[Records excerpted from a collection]
________________

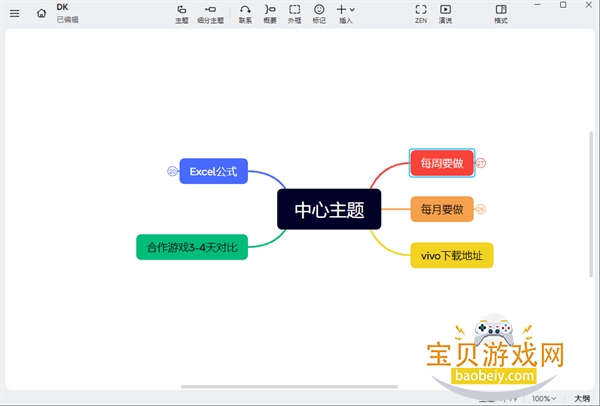
Task: Go to the home screen icon
Action: click(x=41, y=13)
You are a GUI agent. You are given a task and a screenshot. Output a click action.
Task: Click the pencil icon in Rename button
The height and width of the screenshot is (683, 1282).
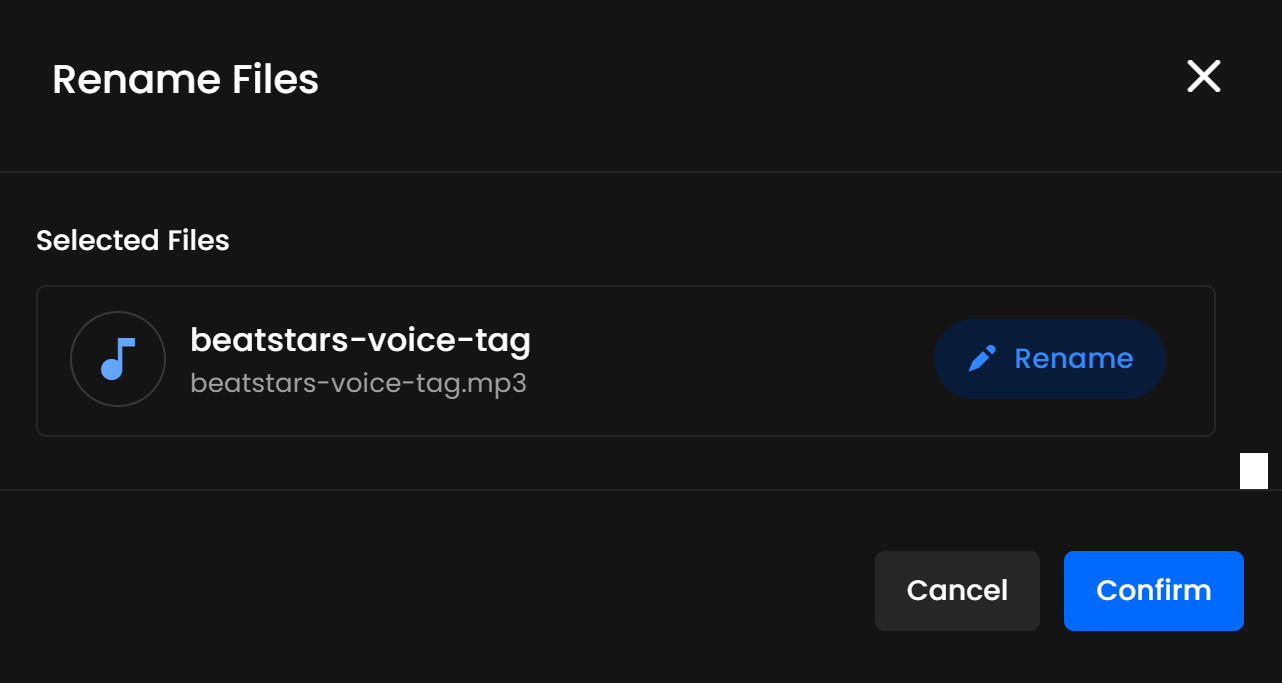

________________

◆ EXERCISE AIM ◆
Your output should be exactly the lines of the records above from the one with "Task: Click the pencil icon in Rename button" through the last, both ends included, with pictures excluded.

◆ THE COMPLETED TASK ◆
Task: Click the pencil icon in Rename button
The height and width of the screenshot is (683, 1282).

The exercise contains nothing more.